Fig. S1 shows generation and functional analysis of the conditional rela and rel alleles. Fig. S2 shows a chart depicting metabolic pathways that seem to be affected by the failed up-regulation of genes (indicated by green color) in c-REL–deficient GC B cells. Table S1 shows genes differentially expressed in c-REL–deficient versus wild-type GC B cells. Table S2 shows genes not induced in c-REL–deficient versus wild-type B cells by ≥2-fold. Table S3 shows a c-REL–dependent metabolic program precedes a proliferation program in activated B cells. Table S4 shows genes not induced in RELA-deficient versus wild-type B cells by ≥2-fold. Table S5 shows antibodies used for flow cytometry, immunohistochemistry, ELISA, and Western blot analysis. Table S6 shows primer sequences used for quantitative RT-PCR analysis.

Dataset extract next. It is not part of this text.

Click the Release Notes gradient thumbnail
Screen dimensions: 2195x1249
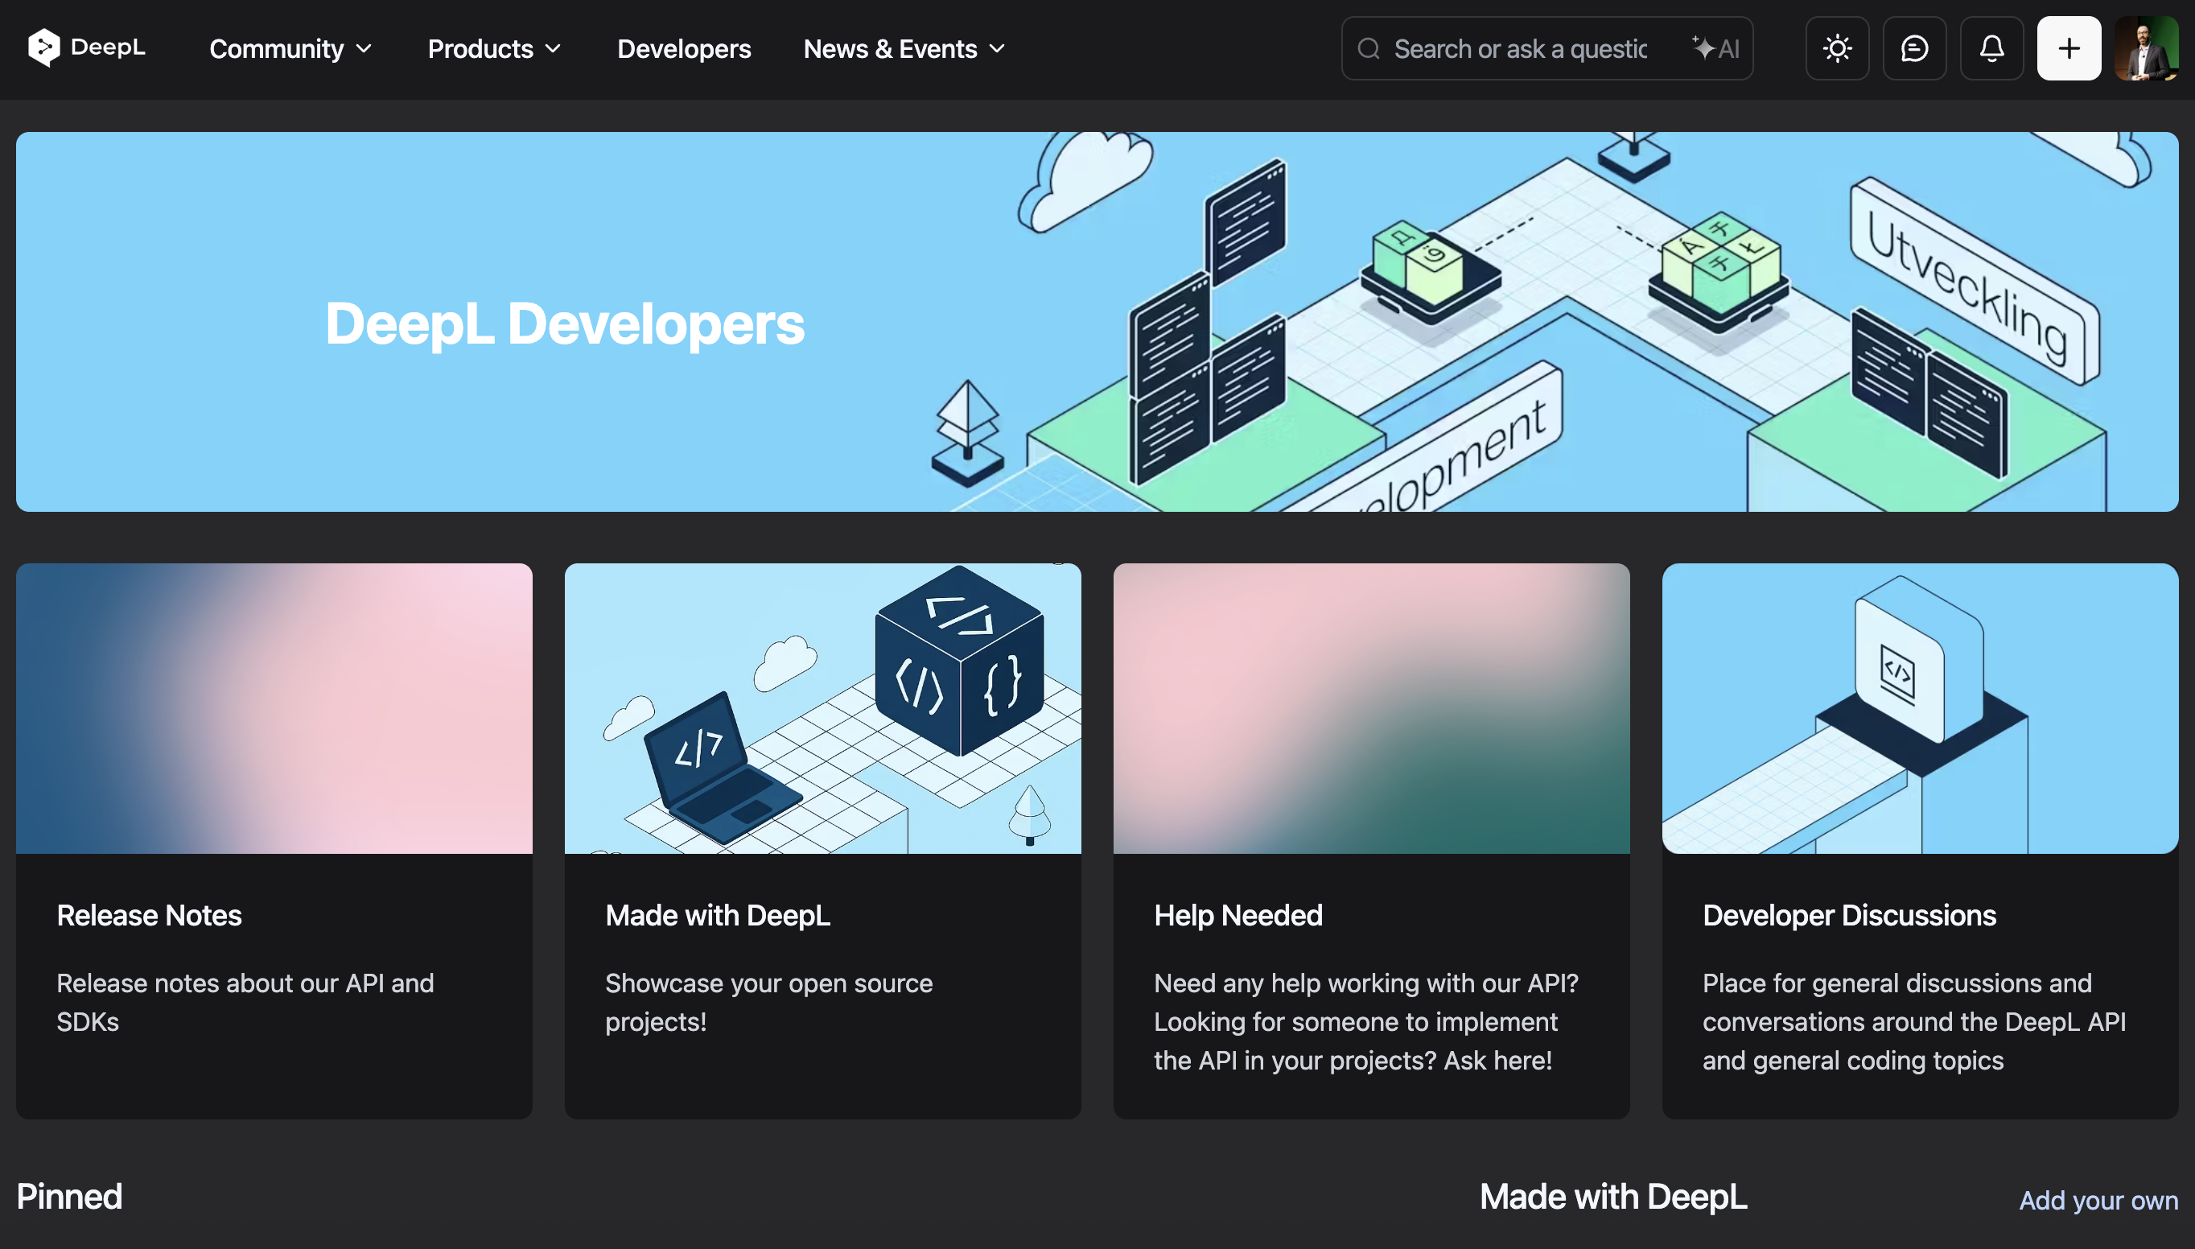274,708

We thank S. Casola and K. Rajewsky for Cγ1-Cre mice; L. Pasqualucci and R. Dalla-Favera for critical reading of this manuscript; D. Dominguez-Sola for insights and discussion; S. Reiner for discussion; G. Victora and K. Gordon for advice on flow cytometric assays; C. Liu and S. Tetteh for cell sorting; Q. Shen for help in the generation of the transgenic mouse lines; T. Ludwig for advice on the targeting vectors; and H. Tang for advice on staining procedures. We also thank Kevin Man and Axel Kallies for advice on metabolism experiments and Xue-Liang Du at the Metabolomics Core at Albert Einstein Medical College for help with the Seahorse experiments. We are grateful to R. Dalla-Favera for his support in the generation of the transgenic mouse lines.

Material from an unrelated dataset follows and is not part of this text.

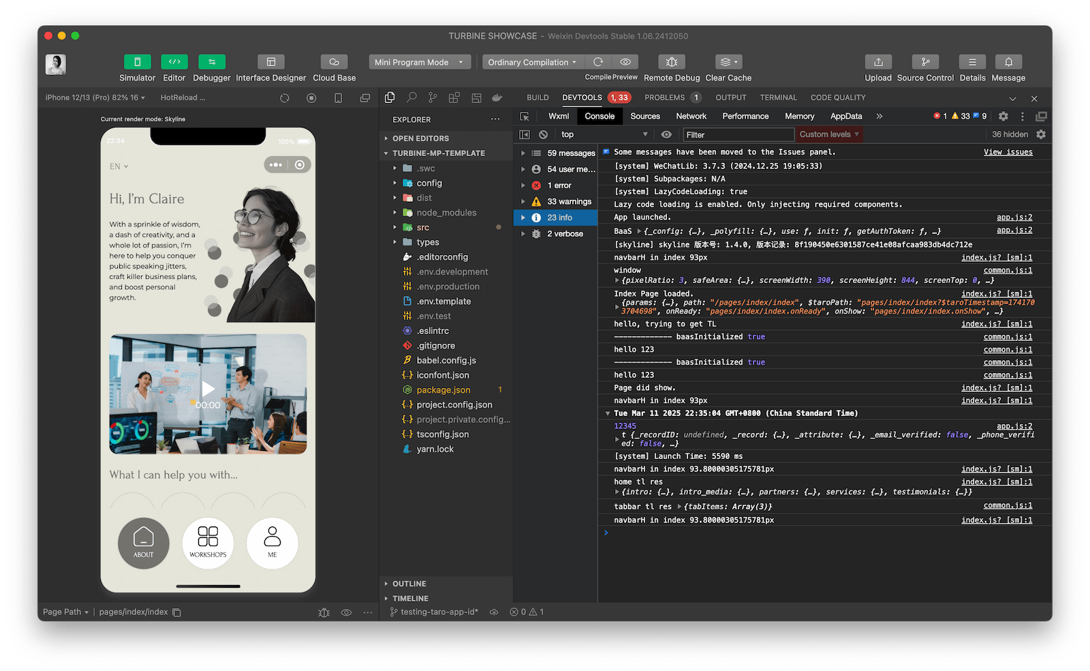Open Source Control from the sidebar
The image size is (1090, 671).
(433, 98)
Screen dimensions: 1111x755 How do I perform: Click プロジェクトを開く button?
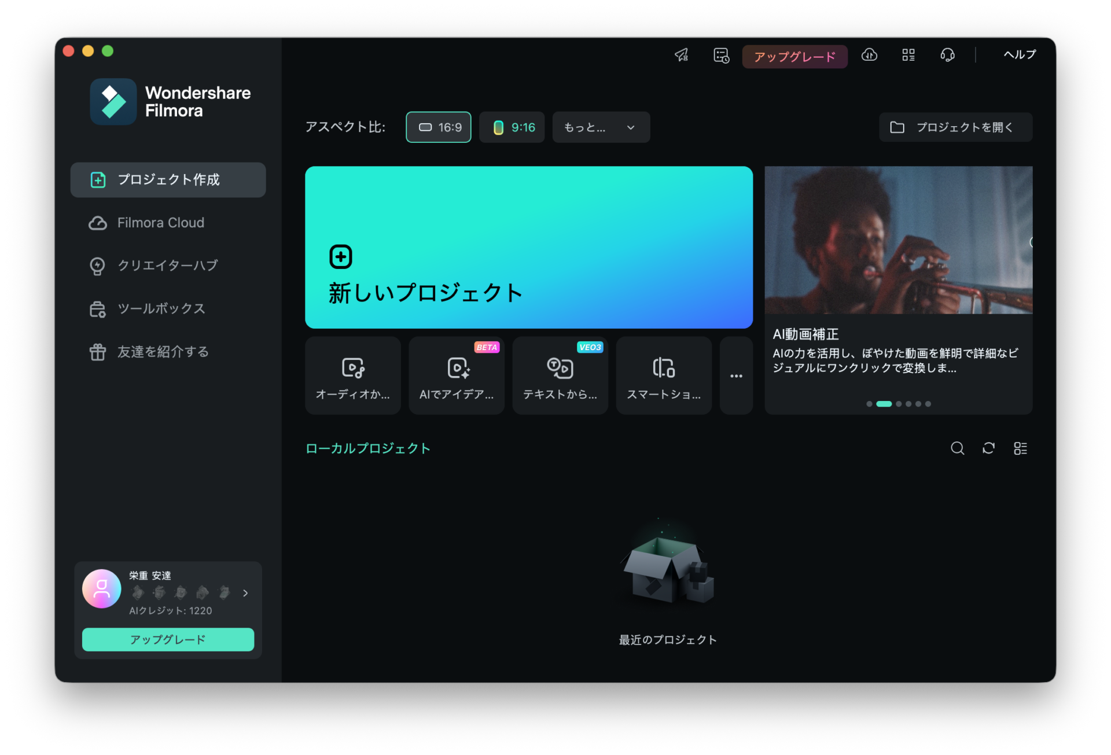point(955,127)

This work was supported by National Cancer Institute (NCI)/National Institutes of Health (NIH) grant R01-CA157660 to U. Klein, a grant from the Stewart Trust Foundation (USA), the HICCC, and through fellowships of the German Research Council (DFG) to N. Heise, a Cancer Biology Training Program fellowship (NCI/NIH grant 5T32-CA009503-26) to N.S. De Silva, and through a fellowship of the Fondazione Cariplo (Italy) to G. Simonetti. The Metabolomics Core of the Diabetes Training and Research Center of AECOM is supported by NIH grant P60DK20541.
The authors declare no competing financial interests.